FM India is a strategic location for driving our global operational efficiency. Our presence in India allows us to leverage the country’s talented workforce and advance our capabilities to serve our clients better. We have diverse corporate functions that emphasize research, advanced technologies like AI and analytics, risk engineering, research, finance, marketing, HR, etc. working together to provide innovative solutions and nurture lasting relationships – from co-workers to clients.

Role Title: Sr Info Security Analyst IND Position Summary: FM is seeking a Senior Information Security Analyst with expertise in Third-Party Risk Management (TPRM) and/or Security Controls Testing. In this role, you will play a critical part in protecting FM by assessing risks across external vendors, SaaS platforms, cloud solutions, and internal control environments. Your work will evaluate both the design and operating effectiveness of security controls and, where applicable, how third-party solutions interact with FM systems and data.

This includes reviewing security control environments, internal controls, and solution implementations with a focus on data handling, storage, processing, and system integrations. You will partner closely with business, technology, procurement, and risk stakeholders to identify risks, assess control effectiveness, and recommend practical, business-aligned mitigation strategies. Job Responsibilities: Lead end-to-end third-party risk assessments and/or security control testing activities, including planning, execution, documentation, and reporting.

Perform independent validation of control design and operating effectiveness across internal systems and/or external vendors in alignment with established frameworks and standards. Evaluate vendor security programs, governance, and control environments, as well as internal controls, processes, and supporting evidence to determine effectiveness and maturity. Assess solution architecture, cloud environments (SaaS/PaaS), APIs, data flows, and integration points, or validate controls governing these areas, depending on assignment.

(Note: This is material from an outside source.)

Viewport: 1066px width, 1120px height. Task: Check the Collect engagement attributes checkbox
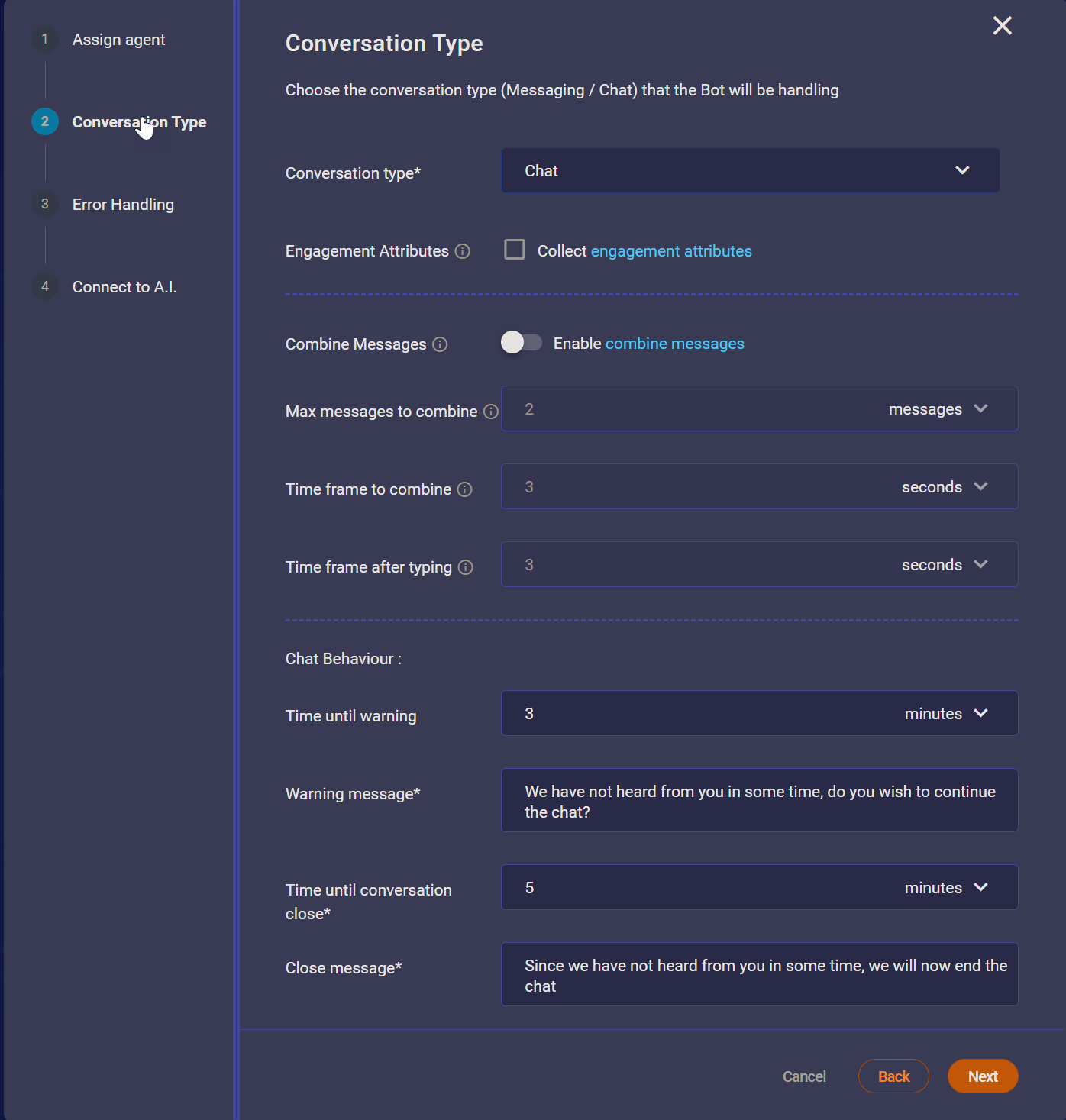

Identify and communicate inherent and residual cyber risks, including issues related to data protection, identity & access management, system connectivity, and external exposure. Review and interpret security documentation, including SOC 1/SOC 2 reports, control testing evidence, audit reports, architecture diagrams, and data flow diagrams. Execute control testing procedures including walkthroughs, sampling, evidence review, and documentation of results in a consistent and repeatable manner.

Document findings clearly, including control gaps, deficiencies, and improvement opportunities, and support remediation tracking and resolution. Recommend practical risk mitigation strategies, including compensating controls, control enhancements, secure design improvements, and contractual safeguards. Partner with business, technology, procurement, and legal teams to support risk acceptance, exception management, and governance activities.

Skill and Experience: Technical: 2-4 years of experience required in cybersecurity, information security, or cyber risk, with experience in third-party risk management (TPRM), security controls testing, IT risk, or audit. General knowledge of operating systems, networks, databases, and application development, including how these components interact within secure enterprise environments. Understanding of IT General Controls (ITGCs), including controls related to: Logical access management, Change management, Computer operations, System and database security controls Exposure to security frameworks such as NIST CSF, ISO 27001, CIS Controls, or SOC-aligned controls.

Soft Skills: Strong verbal and written communication skills, with the ability to clearly document and communicate findings. Strong interpersonal skills and ability to work across business, technology, and risk stakeholders. Ability to manage multiple priorities and coordinate activities effectively.

Demonstrated attention to detail and professional skepticism. Must Have Skills: Third-Party: Third-Party Security Assessment Experience supporting or conducting vendor security reviews or third-party risk assessments. Vendor Control Evaluation Ability to assess vendor security programs, control environments, and governance practices.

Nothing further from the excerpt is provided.